Start of SUPPLIED MATERIAL

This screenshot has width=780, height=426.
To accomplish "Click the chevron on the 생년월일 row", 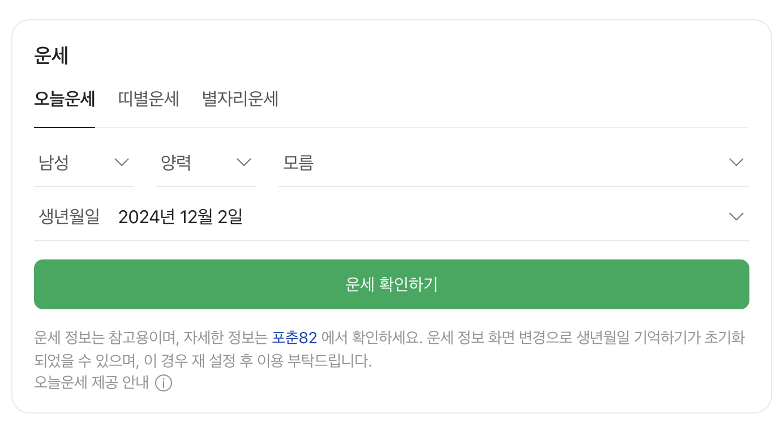I will (x=736, y=216).
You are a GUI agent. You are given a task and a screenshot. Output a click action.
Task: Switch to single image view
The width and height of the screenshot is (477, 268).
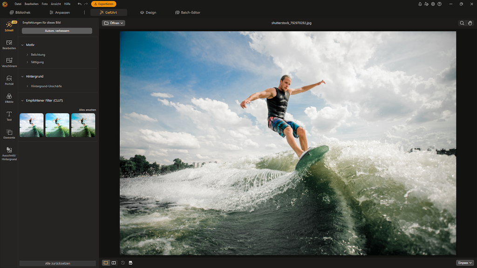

End of SUPPLIED MATERIAL

• **INSTRUCTIONS FOR THE TASK**
Reproduce exactly and only the lines from the line that contains "You are a GUI" to the end of the data above, both ends included. No pictures go in the copy.

• **SOLUTION**
You are a GUI agent. You are given a task and a screenshot. Output a click action.
Task: Switch to single image view
The width and height of the screenshot is (477, 268).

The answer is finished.